## Start Source document

In a bold move in May 2010, the 63rd World Health Assembly (WHA) endorsed a set of recommendations to limit children's exposure to the marketing of foods and non-alcoholic beverages, with particular emphasis on foods that are high in fat, sugar and salt and low in nutritional value. Hot on the heels of the WHA, South Africa implemented an "Integration Nutrition Strategy" which is designed to address nutrition in South Africa, and in a clear attempt to limit children's exposure to the marketing of foods and non-alcoholic beverages, the Department of Health has proposed new regulations relating to the labelling of foodstuffs.
Marketing aimed at children
Currently in South Africa, the concept of attracting the attention of children to confectionery, non-alcoholic beverages and fast food is synonymous with the use of cartoon characters, famous movie characters and toy give-aways, which is aimed at selling those foodstuffs to children, or convincing parents to make the purchase. One only has to glance down the aisle of a grocery store to notice which foodstuffs are being marketed to children and which are being marketed to adults. Of course, the colourful, cartoon inspired packaging is almost always a sugary, energy dense and nutrient-low treat. Almost always, this clever marketing works, as children associate their favourite sugary cereal or fruit drink with a particular cartoon character, and beware, Mom or Dad, if you come home with a product that does not bear the much-loved character!
In May 2014, the Department of Health published for comment, draft regulations relating to the labelling of foodstuffs (R429), that will see a severe clamp down on the use of our favourite meal-time characters in the advertising of unhealthy foodstuffs to children. In an attempt to define what an unhealthy foodstuff is, Guideline 14 of R429 defines an unhealthy foodstuff as an energy dense, nutrient poor food and/or non-alcoholic beverage, which is high in fat, sugar or salt. By definition, almost all non-alcoholic beverages, confectionery and "fast food" will fall within the ambit of R429. This has manufacturers up in arms, while some parents and health organisations are welcoming the move by the Department of Health.
In effect, R429 and Guideline 14 prohibits the commercial marketing of unhealthy foodstuffs (as defined above) to any children under 18, through advertising (which includes product packaging, print media, in-school marketing, outdoor advertising), cross promotions (in which manufacturers link unhealthy foodstuffs with popular children's movies) and television programme sponsorships. Guideline 14 goes further to prohibit the commercial marketing to children that incorporates celebrities, cartoon-type characters, puppets, computer animations or any similar strategy.

## End Source document
## Start Recorded data

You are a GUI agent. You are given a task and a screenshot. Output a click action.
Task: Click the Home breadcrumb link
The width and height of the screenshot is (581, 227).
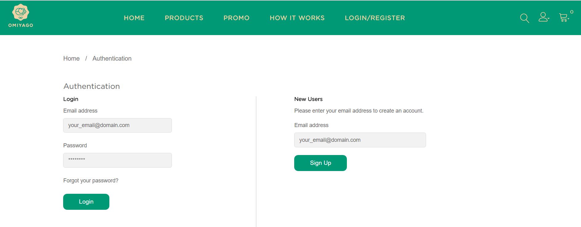click(71, 58)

## End Recorded data

Tasks to carry out.
1. In the passage on South Africa's food labelling rules, how does Guideline 14 of R429 define an unhealthy foodstuff?
2. Pick up the passage on South Africa's food labelling rules after its last sentence and keep writing it.

Responses to the exercise.
1. An energy dense, nutrient poor food and/or non-alcoholic beverage that is high in fat, sugar or salt.

2.
Restrictions may affect manufacturers
Manufacturers are concerned, and advertising agencies are perplexed, as the new restrictions will severely affect briefs to advertising agencies when manufacturers launch or rebrand their, supposedly, unhealthy foodstuffs in South Africa.
Interested parties had until 29 August 2014 to comment on the draft regulations. Over and above the obvious restrictions, manufacturers are focussing their attention on the irrationality and, perhaps, unlawfulness of the draft regulations, to the extent that they deprive manufacturers of their rights to use, for instance, cartoon characters that are registered trade marks in South Africa. Arguments have been put forward to the Department of Health that the new law is unconstitutional.
It appears that there is an attempt by the Department of Health to have the draft regulations in place as soon as possible. However, it remains to be seen whether or not this will materialise, as numerous manufacturers and bodies, including overseas entities, have made submissions to the Department of Health regarding the validity of R429. It is clear that the extent of the effect of R429 will not only be felt by South African manufacturers, but by international companies, who have business interests in South Africa.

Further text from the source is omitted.